The passage opened into a murky vault too large for Mara’s helmet lamp to illuminate; the beam merely reached into the darkness and vanished. She shined the light at her feet and found a dark, ribbed slope strewn with membrosia balls. In places, the balls were heaped a meter high. Her spine felt prickly and cold, but that was nothing new. Her danger sense had been on overload since the moment they entered the nest.
Luke’s blaster flashed behind her. A distant peew-peew sounded through Mara’s helmet, suggesting that air pressure had been restored to at least this part of the nest. A quick check of the heads-up display inside her faceplate confirmed her guess.
“At least my hisser’s no problem now.” Luke opened his faceplate and continued to fire. “One less thing to worry about.”
Mara glanced back and found a wall of six-legged dartship canopies scurrying up the passage. She used the Force to shove all but one of the insects back down the passage, clogging the tunnel while Luke concentrated on the leader. Half a dozen shots later, the canopy finally cracked, and a blaster bolt burst the pilot’s head.
Mara allowed another Killik to come forward, and she and Luke repeated the maneuver once more before the insects in back turned around and started down the tunnel.
“Time to go,” Mara reported, still speaking over her suit comm. “Trying to flank us again.”
Luke finished the insect they had isolated, then they floated out into the weightless darkness. Fifteen meters in, Luke stopped and began to shine his helmet lamp around the chamber.
“Might be a good place to make a stand,” he said. “Room to maneuver. With the Force, we’ll have an agility advantage.”

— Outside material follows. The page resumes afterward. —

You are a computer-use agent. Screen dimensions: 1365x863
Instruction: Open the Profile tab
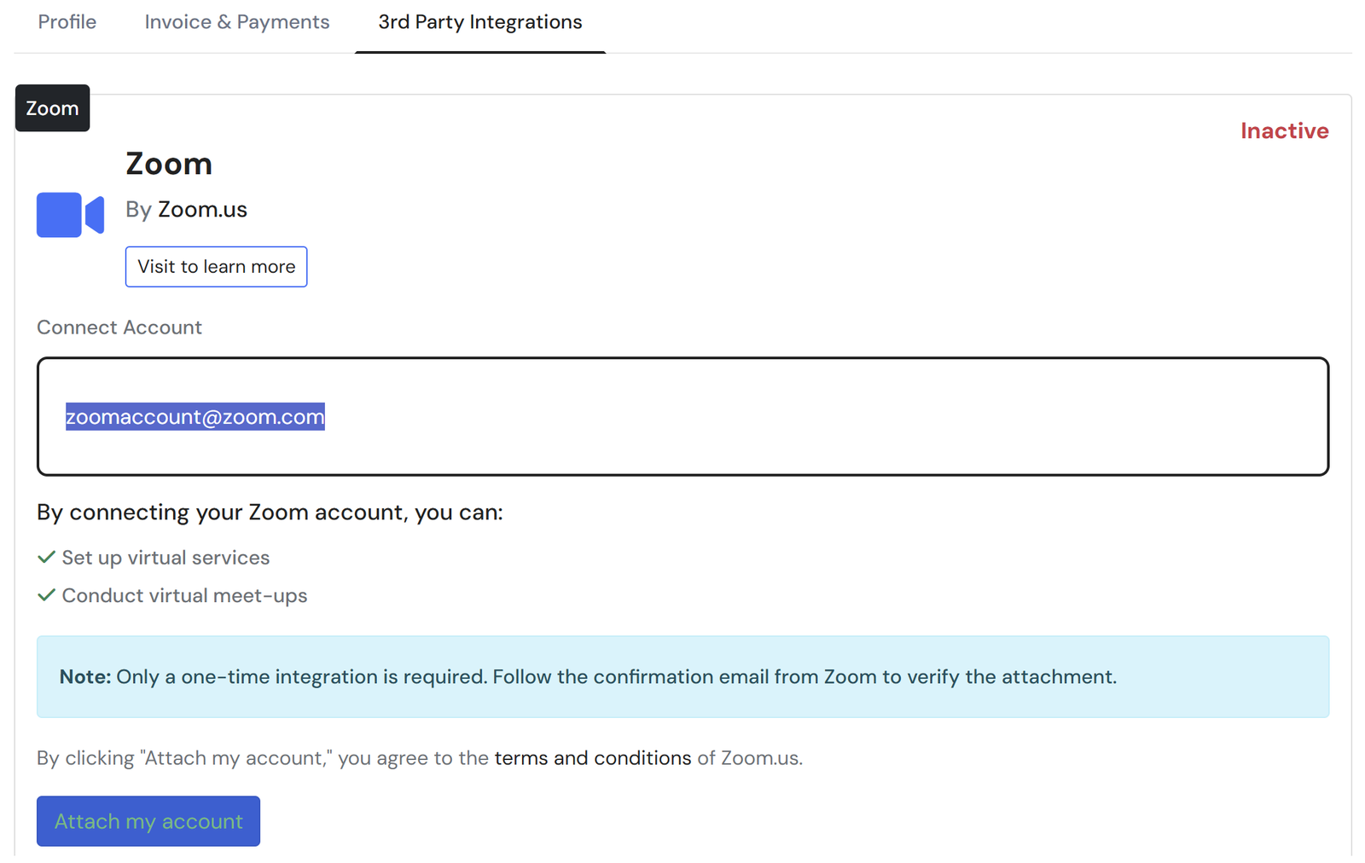coord(67,22)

Mara swept her own lamp around the vault. Once in a while, she glimpsed a stretch of shapeless wax or a few membrosia balls resting on a dark, sloping wall. Otherwise, they seemed to be floating in empty air.
“Sounds good.” Mara shined her light back into the passage from which they had come. She was surprised to find it completely empty. The dartship pilots were nowhere in sight. “Just one problem.”
Luke turned to look as well. Mara sensed him reaching into the Force, then he said, “Han and Leia must be drawing them off. I think the Falcon is inside the nest.”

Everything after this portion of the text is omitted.